Mastering brand architecture in a hyper-competitive digital era

Virgin hot air balloon

Vivaldi advisory board member Kevin Lane Keller contributed to this month’s WARC Admap report series focusing on brand architecture in today’s marketing environment. Below find an abstract of the piece:

The digital revolution and the proliferation of information, access, and feedback are forcing firms to reconsider many of their marketing practices. As Dartmouth’s Tuck School of Business Professor Kevin Lane Keller writes, marketers are adopting new processes, abandoning old ones and updating others to improve their odds with consumers.

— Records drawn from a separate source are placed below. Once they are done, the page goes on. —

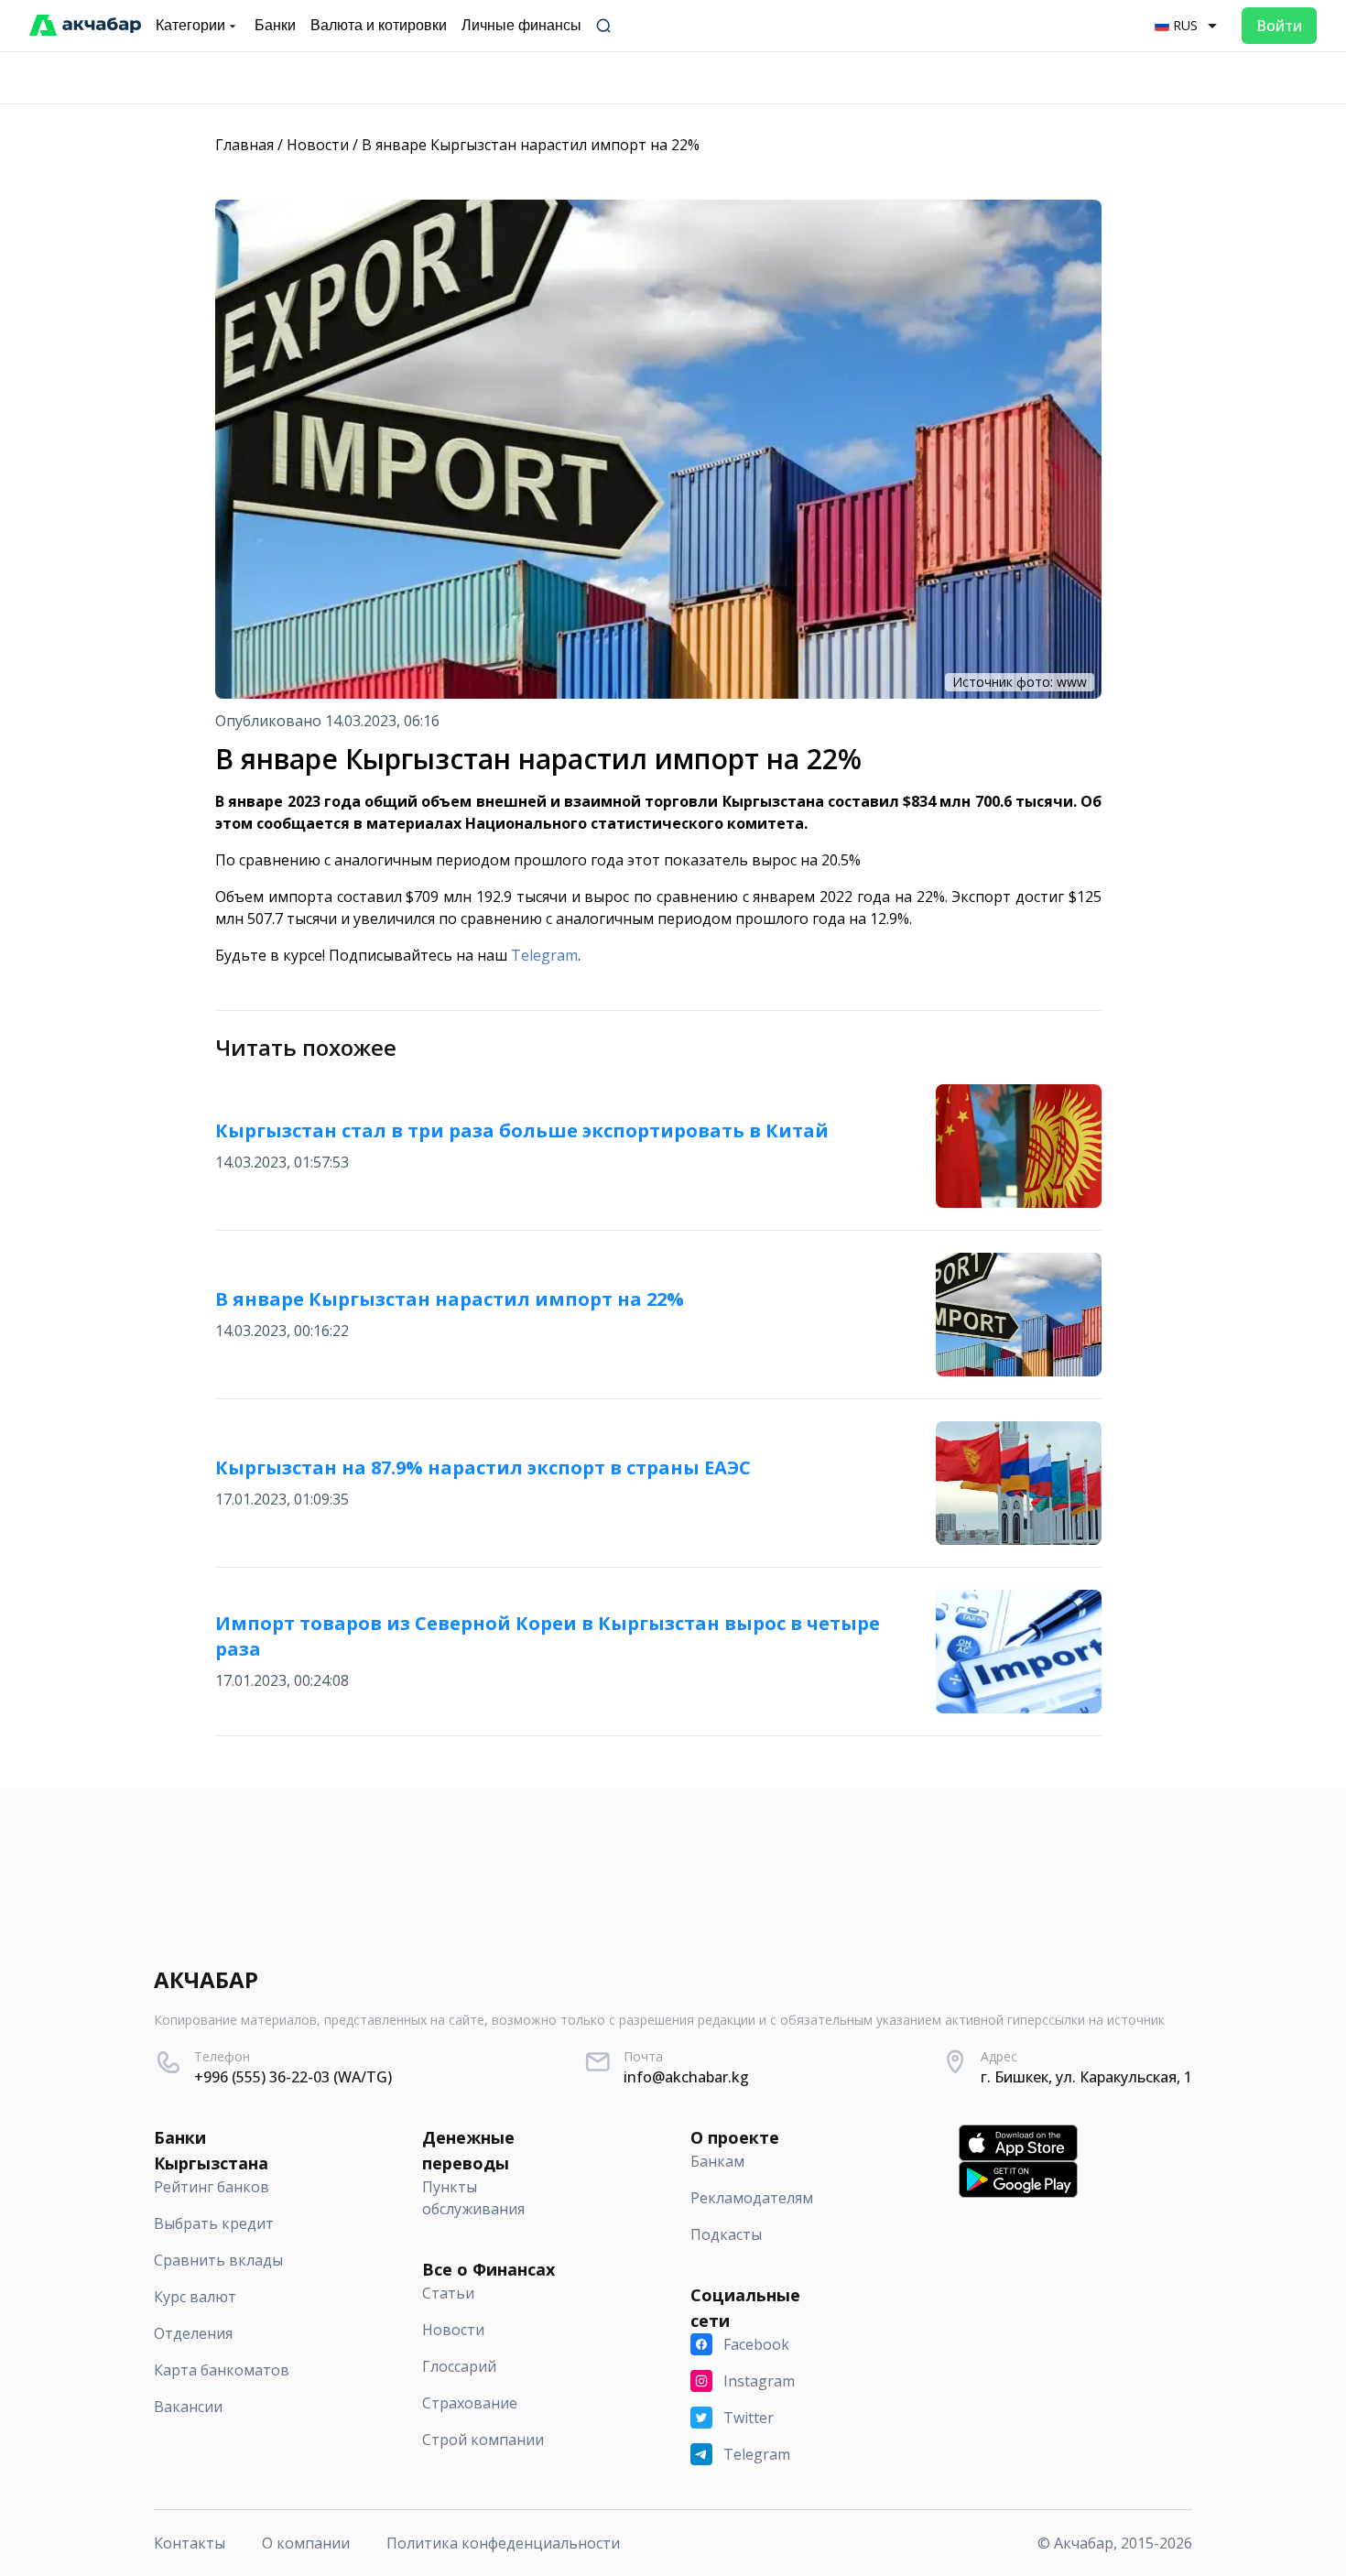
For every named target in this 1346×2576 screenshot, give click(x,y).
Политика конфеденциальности (503, 2543)
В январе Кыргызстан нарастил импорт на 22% (531, 145)
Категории (190, 25)
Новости (318, 145)
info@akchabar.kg (686, 2077)
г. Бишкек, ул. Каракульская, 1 (1086, 2077)
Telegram (544, 955)
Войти (1279, 26)
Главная (244, 145)
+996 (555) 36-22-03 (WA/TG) (293, 2077)
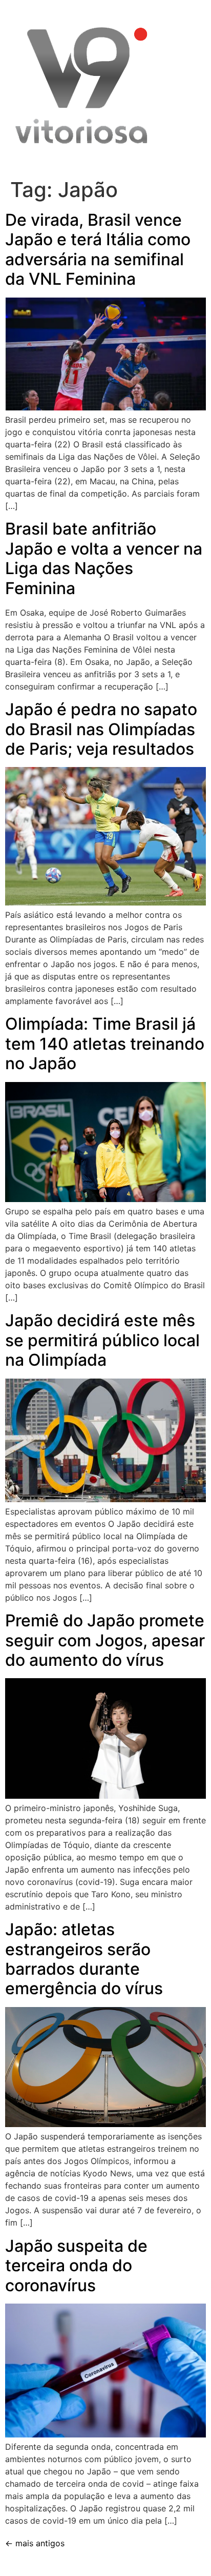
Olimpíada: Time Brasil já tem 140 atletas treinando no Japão (104, 1043)
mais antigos (35, 2543)
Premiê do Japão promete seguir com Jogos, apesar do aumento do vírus (105, 1640)
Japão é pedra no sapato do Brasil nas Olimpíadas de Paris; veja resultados (101, 729)
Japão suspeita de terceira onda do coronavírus (76, 2265)
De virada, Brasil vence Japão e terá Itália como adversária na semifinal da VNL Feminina (98, 249)
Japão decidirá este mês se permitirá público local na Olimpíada (102, 1340)
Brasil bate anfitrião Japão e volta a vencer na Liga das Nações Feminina (103, 558)
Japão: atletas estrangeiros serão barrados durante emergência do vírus (84, 1958)
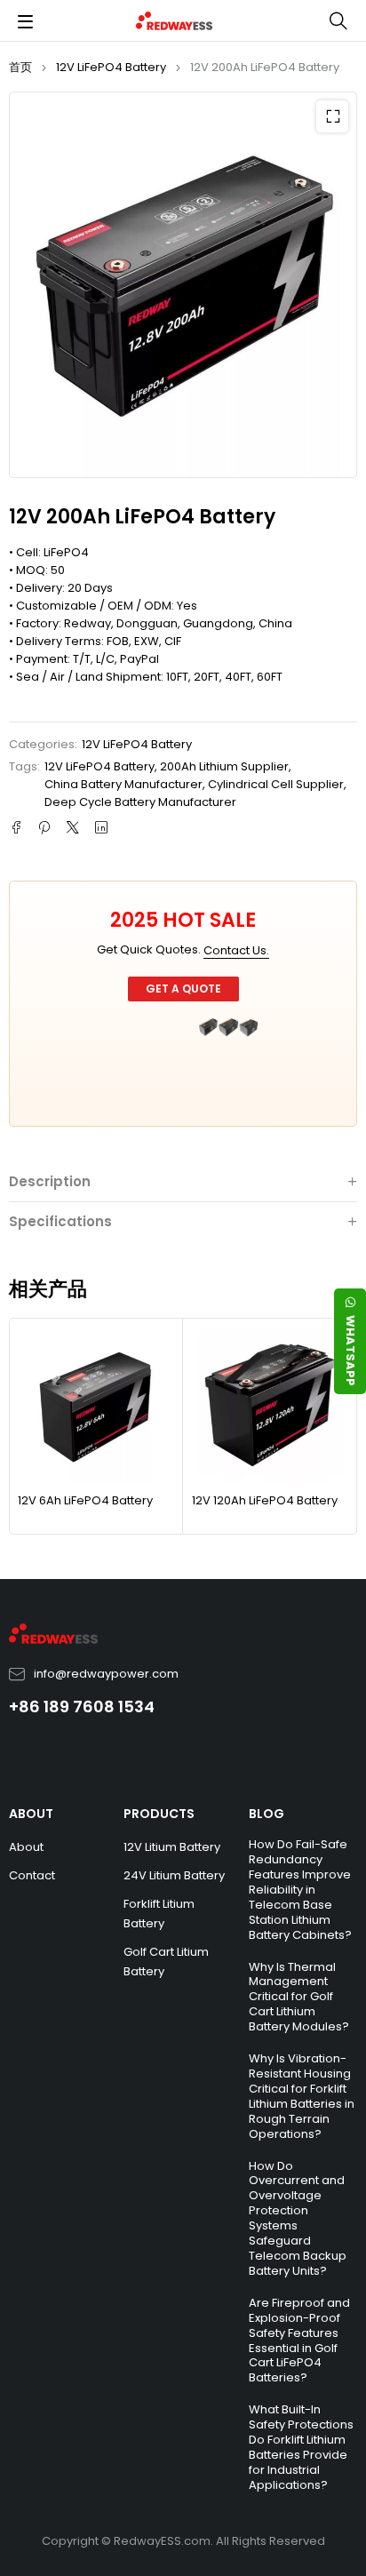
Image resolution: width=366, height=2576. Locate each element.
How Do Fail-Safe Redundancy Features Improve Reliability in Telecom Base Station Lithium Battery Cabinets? (300, 1889)
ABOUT (31, 1813)
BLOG (266, 1813)
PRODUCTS (159, 1813)
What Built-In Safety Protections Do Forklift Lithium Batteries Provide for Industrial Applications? (301, 2447)
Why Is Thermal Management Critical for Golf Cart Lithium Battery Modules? (299, 1997)
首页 (20, 67)
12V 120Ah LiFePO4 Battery (265, 1500)
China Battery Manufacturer (123, 784)
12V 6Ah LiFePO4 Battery (85, 1500)
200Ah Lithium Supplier (224, 766)
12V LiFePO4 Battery (111, 67)
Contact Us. (236, 950)
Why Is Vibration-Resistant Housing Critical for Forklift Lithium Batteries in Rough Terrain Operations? (301, 2096)
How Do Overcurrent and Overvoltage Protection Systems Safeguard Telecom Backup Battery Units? (297, 2218)
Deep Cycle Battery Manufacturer (140, 802)
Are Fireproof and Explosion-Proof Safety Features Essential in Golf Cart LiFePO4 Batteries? (299, 2340)
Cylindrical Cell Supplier (276, 784)
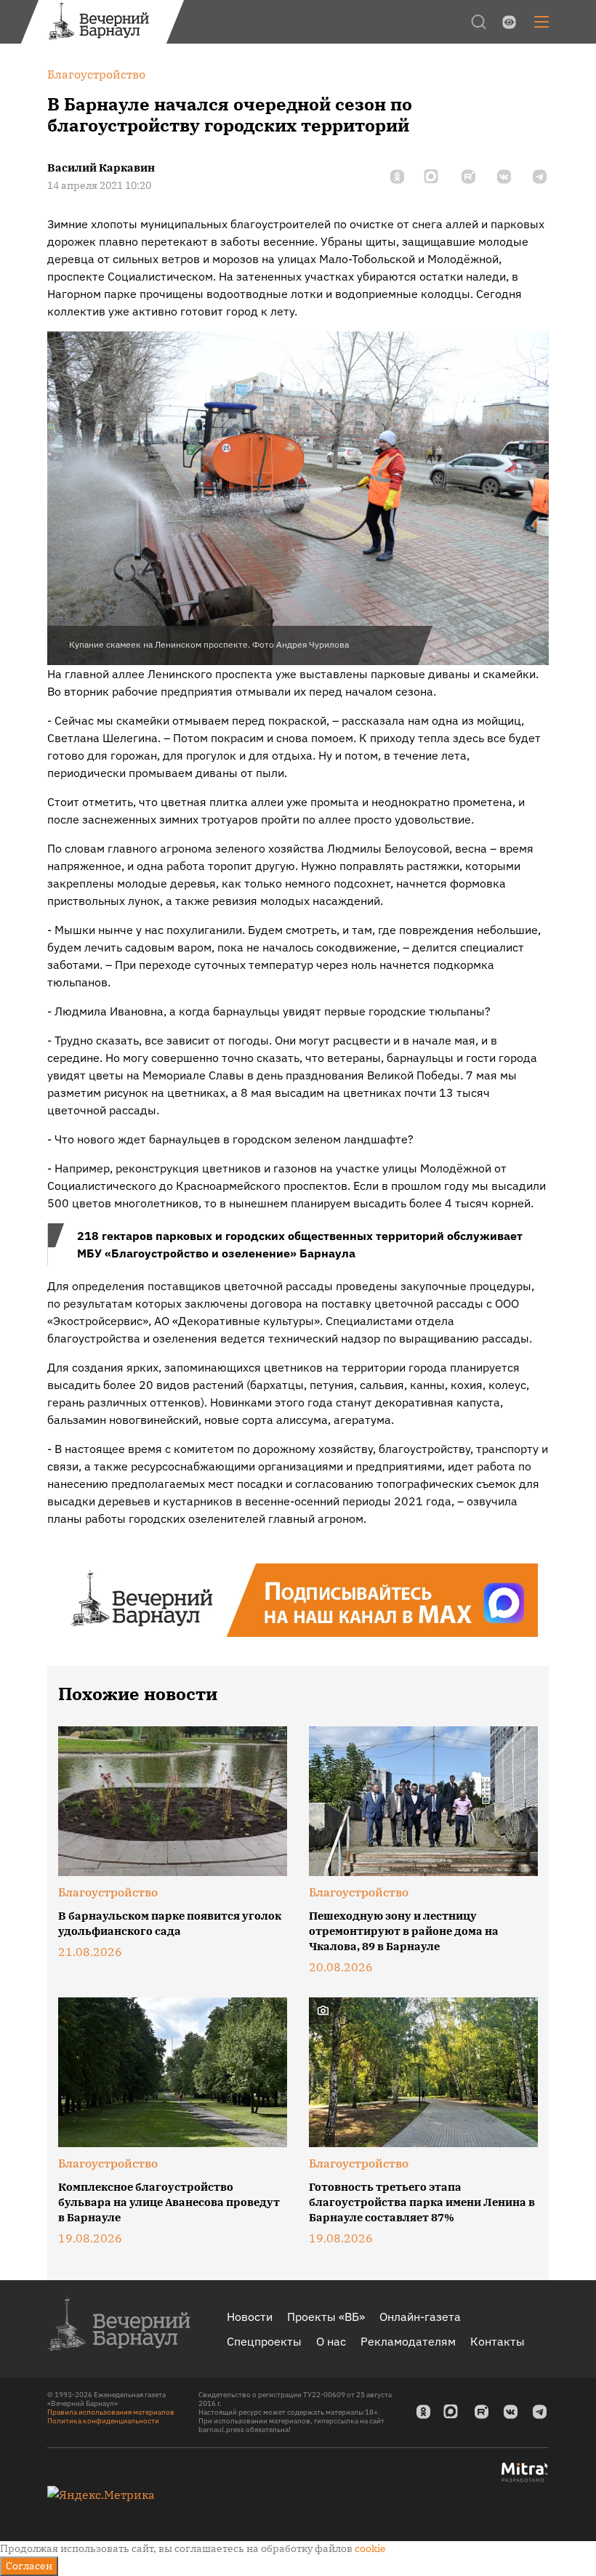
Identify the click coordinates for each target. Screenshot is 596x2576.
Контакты (497, 2341)
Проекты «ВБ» (326, 2316)
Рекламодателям (408, 2341)
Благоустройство (108, 1892)
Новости (250, 2316)
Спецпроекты (264, 2341)
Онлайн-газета (420, 2316)
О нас (331, 2341)
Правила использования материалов (110, 2412)
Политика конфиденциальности (103, 2421)
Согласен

The concept of brand architecture, Keller believes, has seen several significant changes in the digital era. As it always has though, architecture must be rooted in a realistic strategy to determine the brand’s potential, its elements, and its positioning to consumers.

Even in the digital era, companies have continued to support fewer, stronger “umbrella brands,” so long as the firm can truly deliver on the brand promise in each and every category under the umbrella. Virgin, for example, has adopted a brand promise of “satisfying unmet customers’ needs,” which could be applied to virtually any category. Though strong umbrella brands are highly desirable, firms must carefully consider their brand boundaries to maintain perceived credibility and to keep from spreading brands too thin.

Brand extensions will still be attractive in the digital era but are also not without limits. Once boundaries are established, firms can plan how to best expand equity into new products and categories. Keller believes marketers must exercise caution, though, as online product feedback will kill undifferentiated brand extensions.

A glut of real-time consumer feedback also demands that brand architecture and hierarchies be as simple as possible. Product comparisons proliferate online, and consumers will benefit from an ease of understanding, both within a brand family, and among other brands.

Many of the principles of brand architecture, Keller believes, continue to apply. But a competitive digital environment is here to stay and marketers must be acutely aware of the ways in which some the rules have changed.